Secondly, there is no characterisation. Each story has it’s main character for us to follow, but that’s about it. You won’t see flashbacks of their training or memories of romance. Nolan focuses on the raw panic, and these ‘unknown’ people are avatars for us to experience the terror firsthand.
Thirdly, the music is a lead character – in my opinion anyway. The majority of war films have big, brassy, memorable themes. Hans Zimmer has crafted a musical score that not only energises the hysteria, but also acts as an audible usher that guides you across the timelines. Not the kind of music you’ll be whistling on the way home.
There are really so many levels to this movie that are worth analysing.
REASONS TO OWN THIS FILM:
It Looks Gorgeous
It’s difficult to make an epic war film without lots of browns and greys. In fact, with uniforms, ships, smoke, sand and even desaturation of the film colour itself – it’s near impossible! So how did Nolan get around it? By composing each shot in such a way that it’s worth it to press pause, take a screenshot, print it, frame it and hang it in the dining room. The cinematography is bound to snag Hoyte van Hoytema at least an Oscar nomination.

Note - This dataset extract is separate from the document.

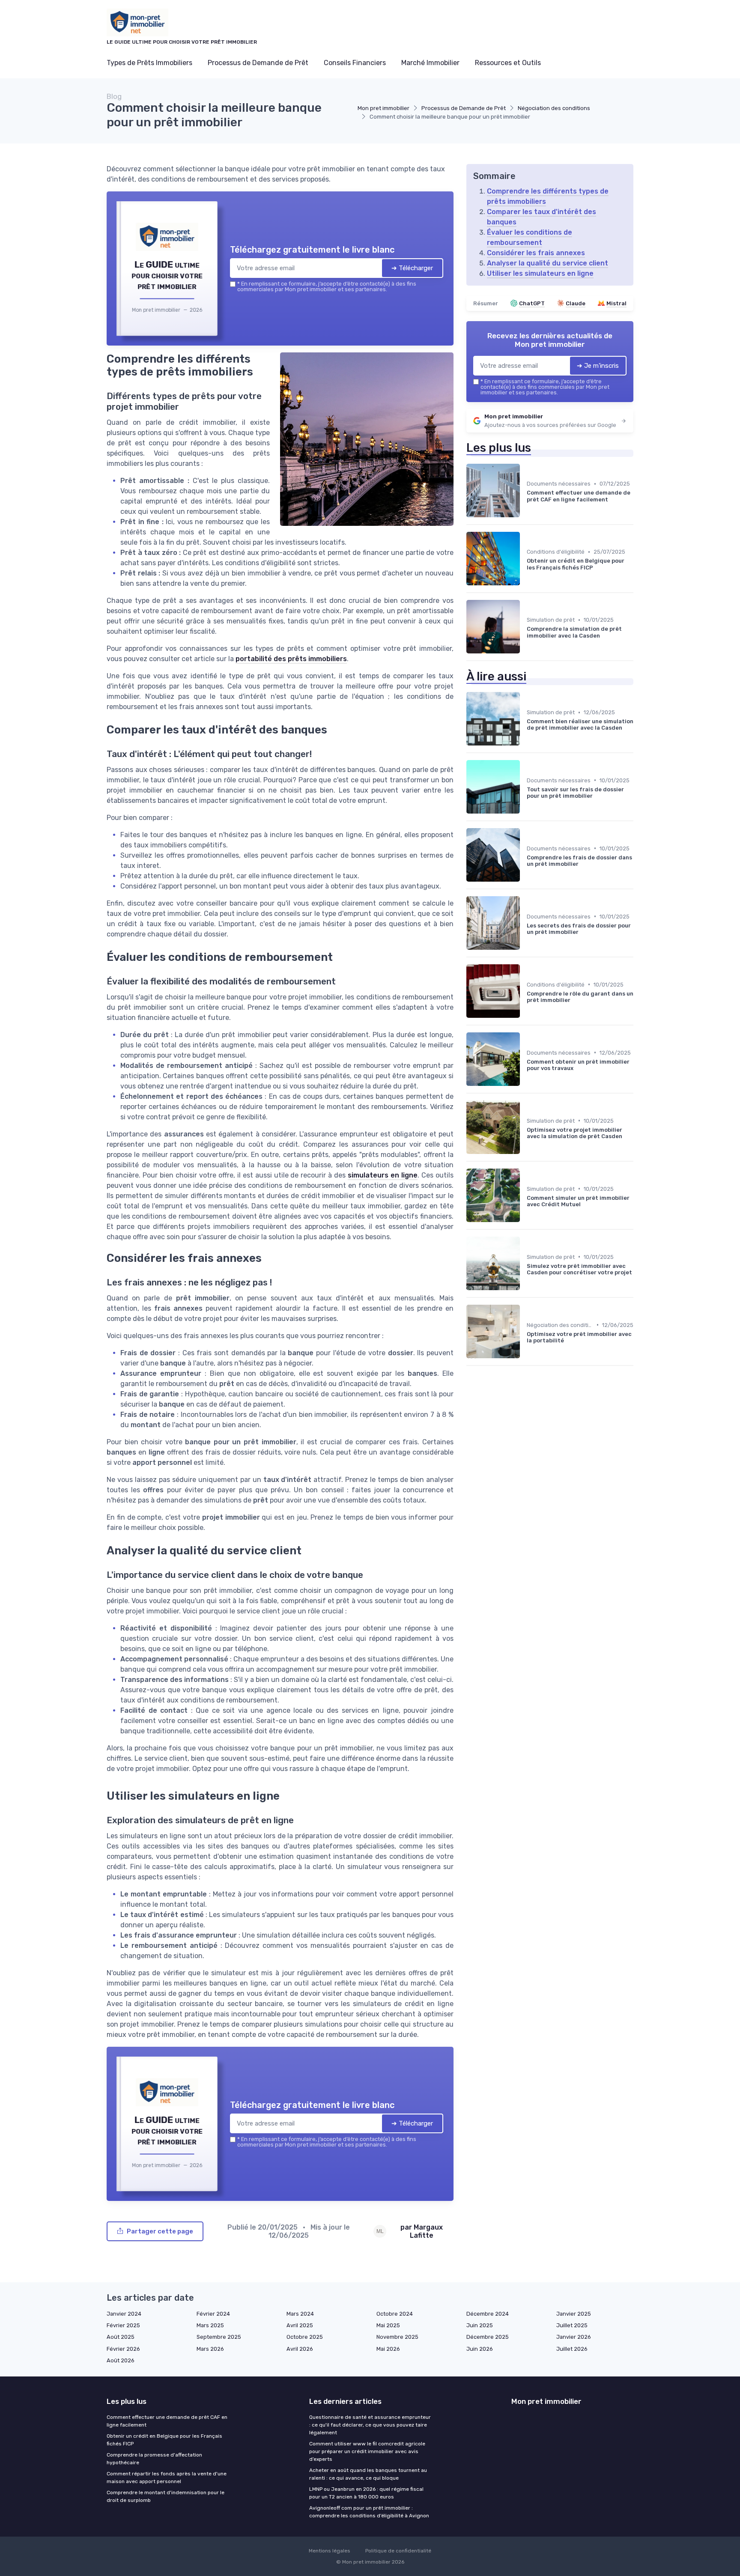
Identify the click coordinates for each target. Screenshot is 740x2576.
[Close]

I think it’s also worth reminding that everything you see on screen is really there: Every battleship, plane, and explosion. There is no CG or green screens – these are crutches Nolan only uses unless there is absolutely no other way. (Now that you know that, go and re-watch Inception and Interstellar knowing that less than 1% of the special effects are digital)

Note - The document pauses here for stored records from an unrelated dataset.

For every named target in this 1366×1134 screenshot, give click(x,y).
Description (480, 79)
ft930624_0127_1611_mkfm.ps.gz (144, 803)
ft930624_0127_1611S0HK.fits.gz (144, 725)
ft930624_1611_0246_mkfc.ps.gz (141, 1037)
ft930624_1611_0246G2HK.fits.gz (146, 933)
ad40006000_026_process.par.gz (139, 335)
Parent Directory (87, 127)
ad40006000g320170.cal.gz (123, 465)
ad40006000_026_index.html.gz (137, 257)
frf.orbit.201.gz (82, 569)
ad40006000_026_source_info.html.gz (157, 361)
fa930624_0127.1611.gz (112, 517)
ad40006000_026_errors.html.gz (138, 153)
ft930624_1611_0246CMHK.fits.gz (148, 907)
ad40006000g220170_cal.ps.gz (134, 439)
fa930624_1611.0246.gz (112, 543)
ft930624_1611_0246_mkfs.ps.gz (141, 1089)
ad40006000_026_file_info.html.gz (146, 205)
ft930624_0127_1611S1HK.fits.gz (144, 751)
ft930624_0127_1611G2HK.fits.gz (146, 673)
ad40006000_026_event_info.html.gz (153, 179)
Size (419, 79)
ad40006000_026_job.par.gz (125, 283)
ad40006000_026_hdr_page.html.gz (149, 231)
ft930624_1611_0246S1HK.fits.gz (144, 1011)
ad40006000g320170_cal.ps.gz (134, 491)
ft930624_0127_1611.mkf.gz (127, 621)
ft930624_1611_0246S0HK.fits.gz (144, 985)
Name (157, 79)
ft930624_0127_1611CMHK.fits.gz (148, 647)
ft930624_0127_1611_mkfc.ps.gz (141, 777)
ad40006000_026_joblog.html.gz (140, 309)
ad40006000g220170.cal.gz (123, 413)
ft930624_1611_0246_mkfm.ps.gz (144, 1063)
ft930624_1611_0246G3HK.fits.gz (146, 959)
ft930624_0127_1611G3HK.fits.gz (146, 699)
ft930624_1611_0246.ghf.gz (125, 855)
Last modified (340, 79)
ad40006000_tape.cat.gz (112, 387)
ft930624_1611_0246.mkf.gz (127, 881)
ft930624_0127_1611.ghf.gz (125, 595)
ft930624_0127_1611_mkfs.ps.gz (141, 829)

Minimalistic Actors = Maximised Acting
Yes, we see thousands of soldiers and sailors (some of which are actually cardboard cutouts) so wouldn’t it make sense to compliment that with a large all-star ensemble cast? It’s kind of a prerequisite for a big war movie: ‘The Longest Day’, ‘A Bridge Too Far’, ‘The Great Escape’, ‘Thin Red Line’, etc. Like I mentioned above, we have only a handful of “blank” characters to follow. And one might go even further to say that their acting was limited by the immense lack of dialogue – a very unusual approach for Nolan, who normally writes dialogue-heavy films.
But I say that this forced the actors to give of their best – and it shows!

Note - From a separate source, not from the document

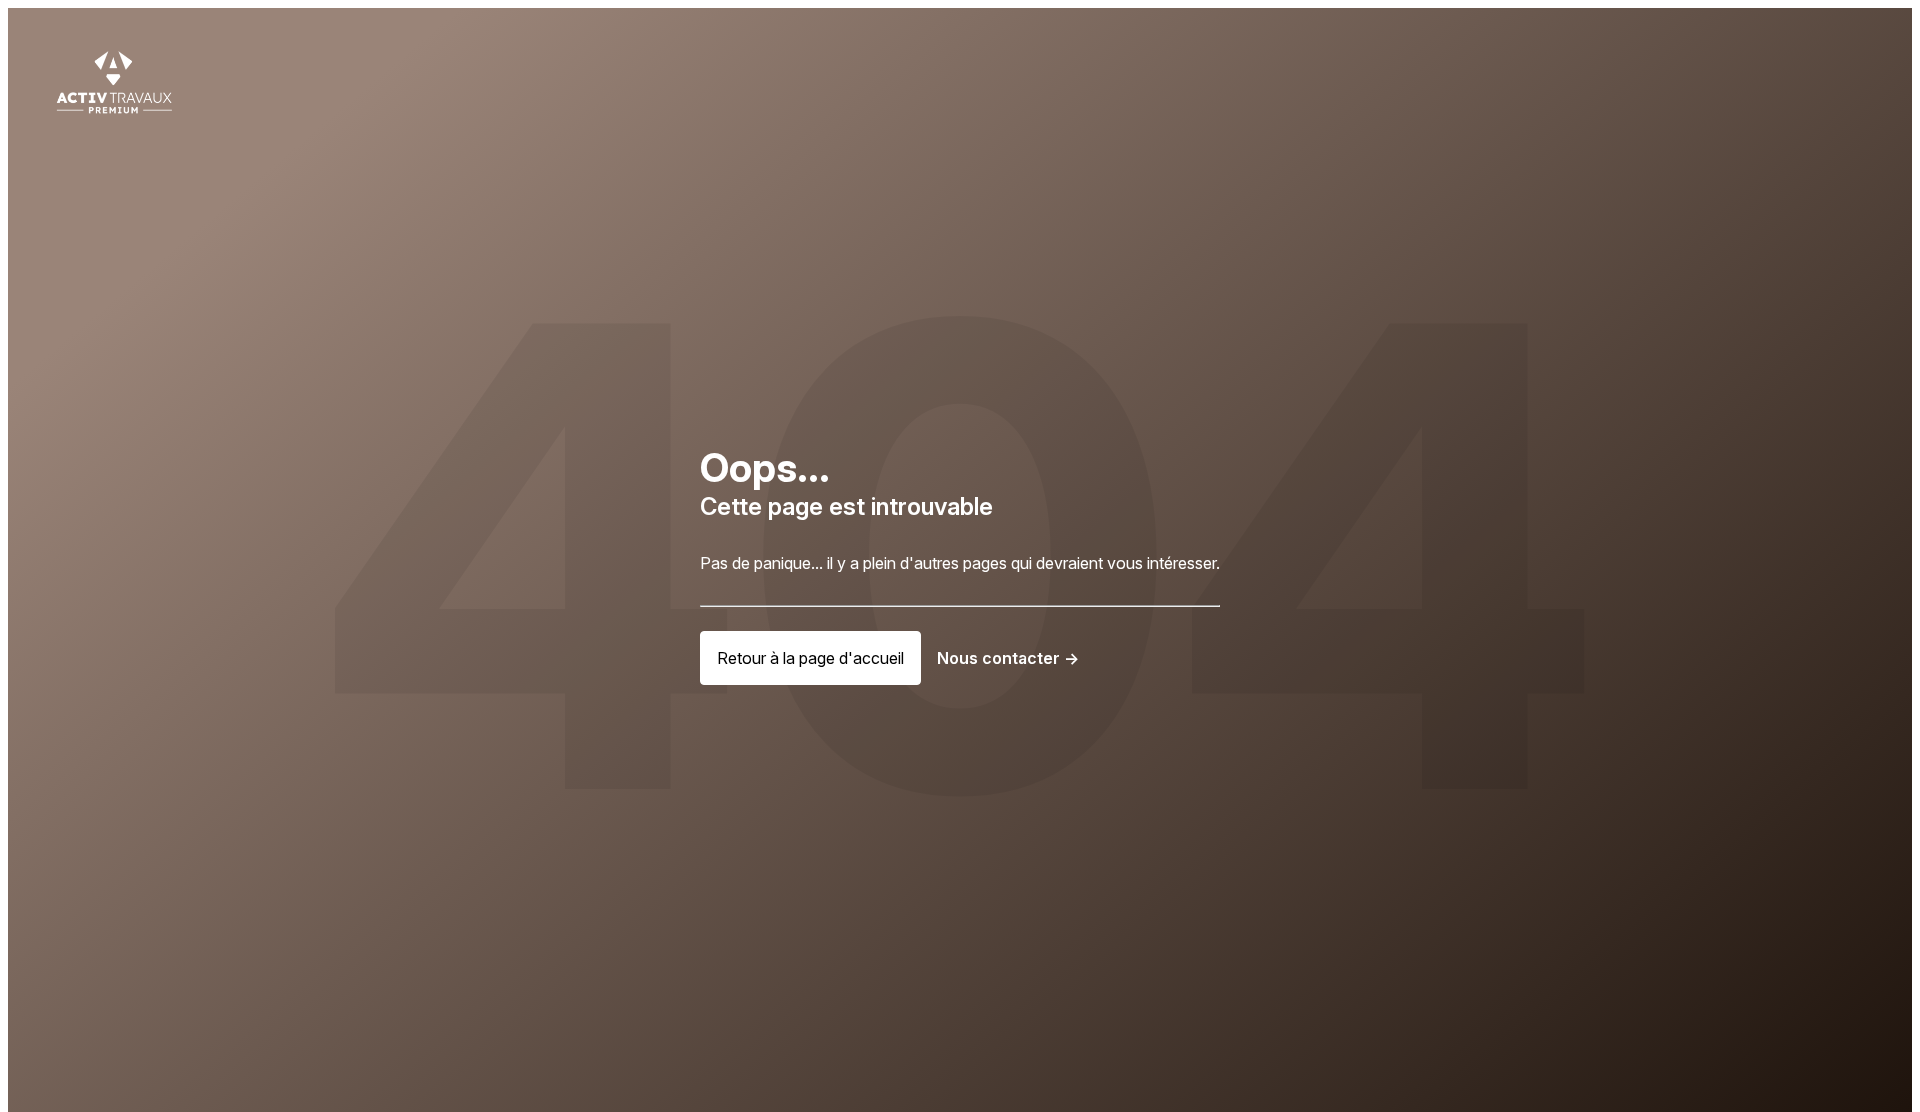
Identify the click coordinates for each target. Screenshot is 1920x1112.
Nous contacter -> (1008, 658)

Take Tom Hardy for example, arguably the biggest name in the cast, who portrays Farrier, a Spitfire pilot on top of his game. For most of the movie, he is in his cockpit. And because of his helmet and oxygen mask – all we see are his eyes. Hardy is known to have his face covered in a lot of his roles, and that’s what makes his acting so good: He can convey a range of emotion just from his eyes!
This talent is seen in all of the other actors who use their limitations to their acting advantage.
If the music is the unseen character in Dunkirk, then the sound is its loyal accomplice. The sounds in Dunkirk (and even lack thereof) play a vital part in the storytelling. A lot of people around the world have publicly complained the the movie is too loud. Christopher Nolan responded something along the lines of ‘That’s exactly how I want it’.
The intention is for the audience to experience what it was actually like. And since you’ll be sitting in comfort while watching the film – instead of dodging bullets on a cold, grimy beach without shelter – it is the filmmakers duty to try and make every bullet as loud as the real thing. You’re meant to feel uncomfortable.
Hans Zimmer’s music is actually built on the sound of a ticking watch (once belonging to Nolan’s grandfather) which can be heard for the entire length of the movie. It is borderline psychological harassment, and it works to maximum effect. When terrifying action is happening, the gaps between ticks feel long – ‘when will this nightmare end?’
Iain’s verdict: Dunkirk
Dunkirk may not be everyone’s cup of seawater, but it’s nevertheless ultra-impressive. You won’t spot loads of gore, like ‘Saving Private Ryan’ or ‘We Were Soldiers’ because it’s more about the unbearable agony of the situation.
Nolan himself admits that the film falls into the ‘experimental cinema’ category. But the fact that it continues receiving positive reactions from mainstream audiences proves that Dunkirk is, without a doubt, a masterpiece of a movie.